Plop is a stack-sampling profiler for Python. Profile collection can be
turned on and off in a live process with minimal performance impact.

Plop is currently a work in progress and pretty rough around the edges,
so be prepared to run into bugs and extremely unrefined interfaces
(which are likely to change in backwards-incompatible ways in future
releases).

Installation
------------

::

pip install plop

Prerequisites
-------------

Plop runs on Python 2.7 and 3.x. The ``plop.collector`` module runs on
Unixy platforms including Linux, BSD and Mac OS X (must support the
``setitimer`` system call). The ``plop.viewer`` module requires
Tornado 2.x or newer.

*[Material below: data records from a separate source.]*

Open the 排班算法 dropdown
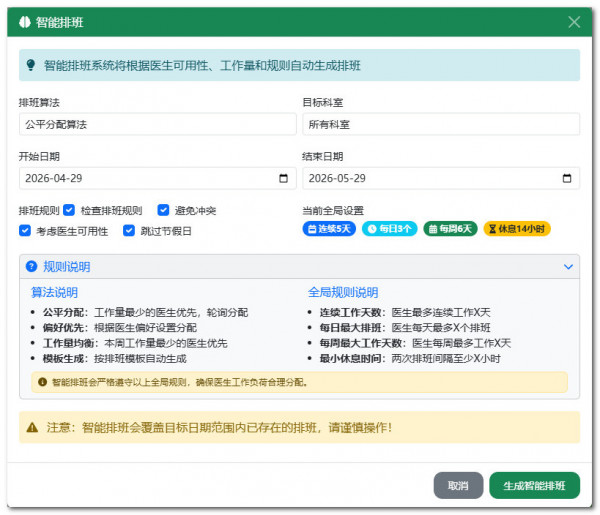The height and width of the screenshot is (515, 600). (157, 124)
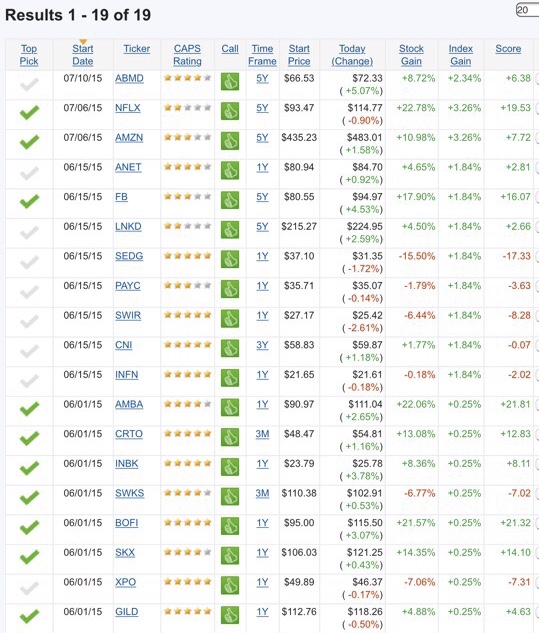The image size is (539, 633).
Task: Toggle the top pick checkmark for AMZN
Action: click(29, 142)
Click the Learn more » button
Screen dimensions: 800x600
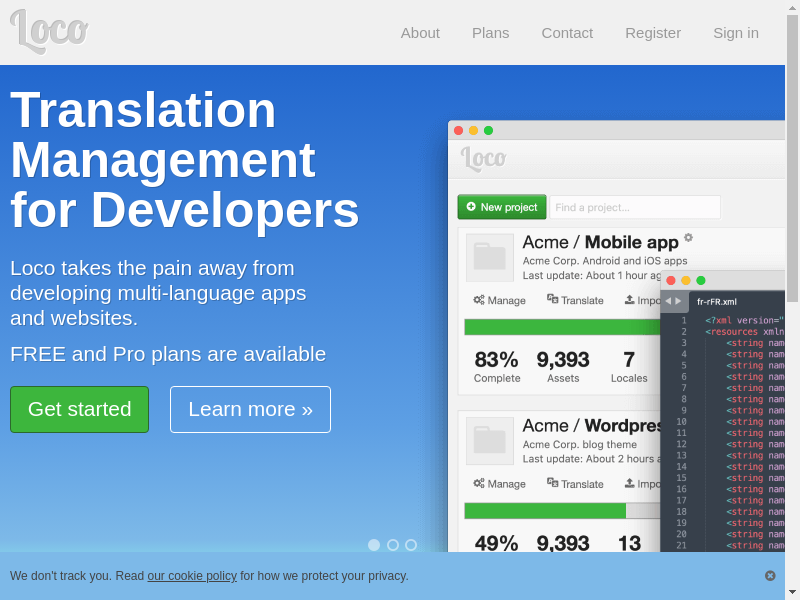[250, 409]
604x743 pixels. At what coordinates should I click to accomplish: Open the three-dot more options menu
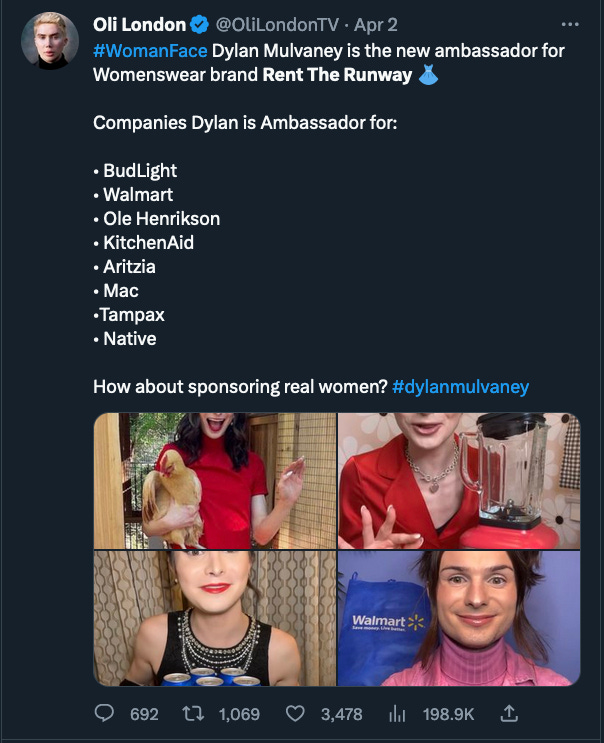pos(570,25)
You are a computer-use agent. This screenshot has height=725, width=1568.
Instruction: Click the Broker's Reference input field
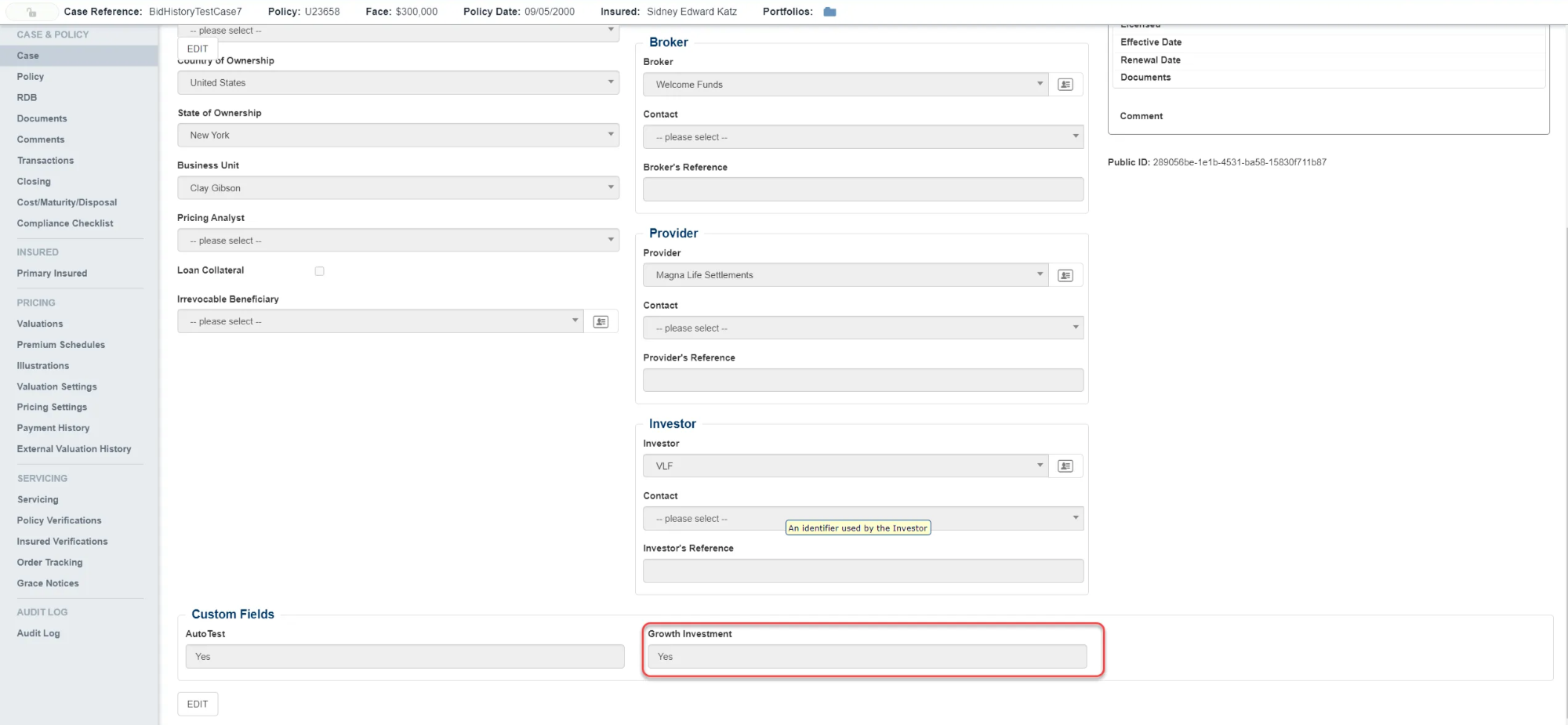click(862, 189)
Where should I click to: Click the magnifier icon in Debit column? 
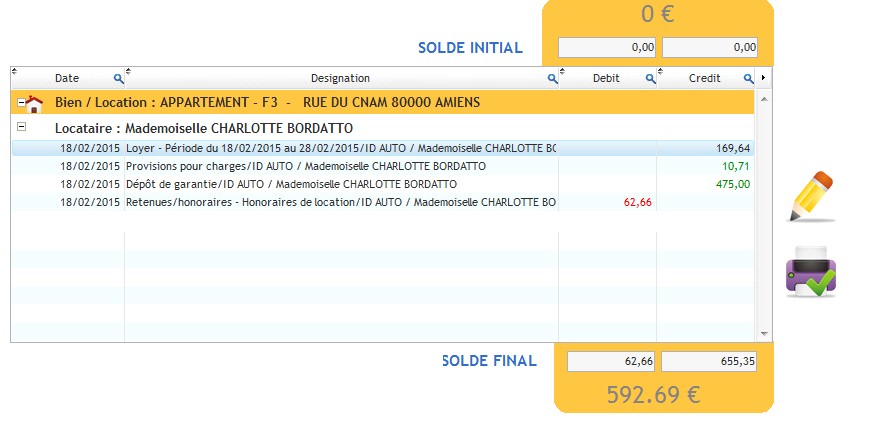click(x=650, y=79)
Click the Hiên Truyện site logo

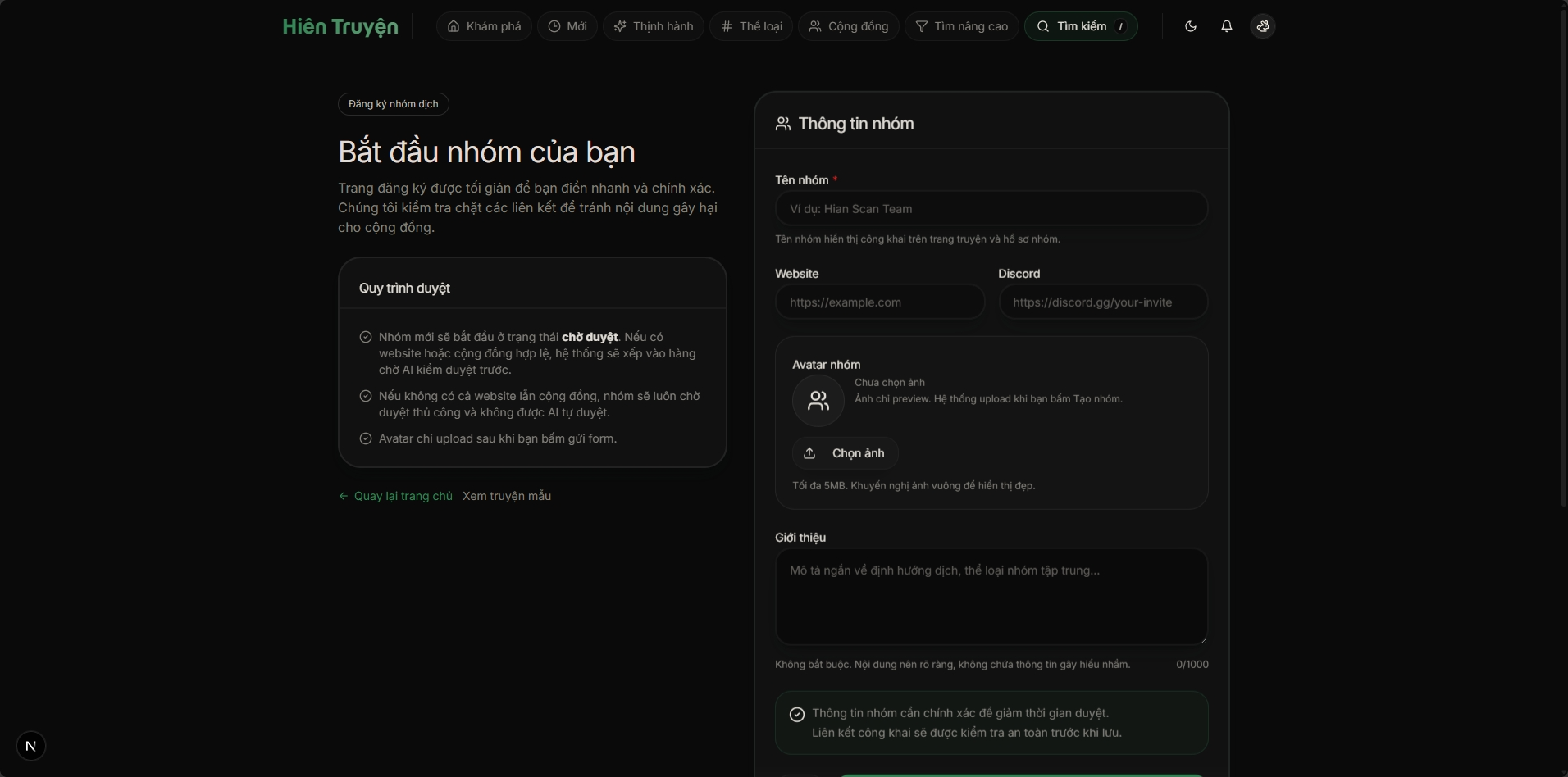click(340, 26)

The viewer can be (and usually is) run
separately from the collector.

Usage
-----

In the application to be profiled, create a
``plop.collector.Collector``, call ``start()``, wait, then ``stop()``.
Create a `Formatter` (either `PlopFormatter` or `FlamegraphFormatter`)
and call its `save()` method to write the output to a file. See
``ProfileHandler`` in ``demo/busy_server.py`` for an example of how to
trigger profiling via an HTTP interface.

To profile an entire Python script, run::

python -m plop.collector myscript.py

This will write the profile to ``./profiles/[timestamp]``. Add `-f
flamegraph` for flamegraph output.

To use the viewer for the default `.plop` output format, , run::

python -m plop.viewer --datadir=demo/profiles

and go to http://localhost:8888. For `.flame` format, see
https://github.com/brendangregg/FlameGraph

Interpretation
--------------

In the default viewer, circle size is based on the amount of time that function was at the top of
the stack (i.e. time in that function, not any of its descendants). Arrow
thickness is based on how often that call was present anywhere in the stack.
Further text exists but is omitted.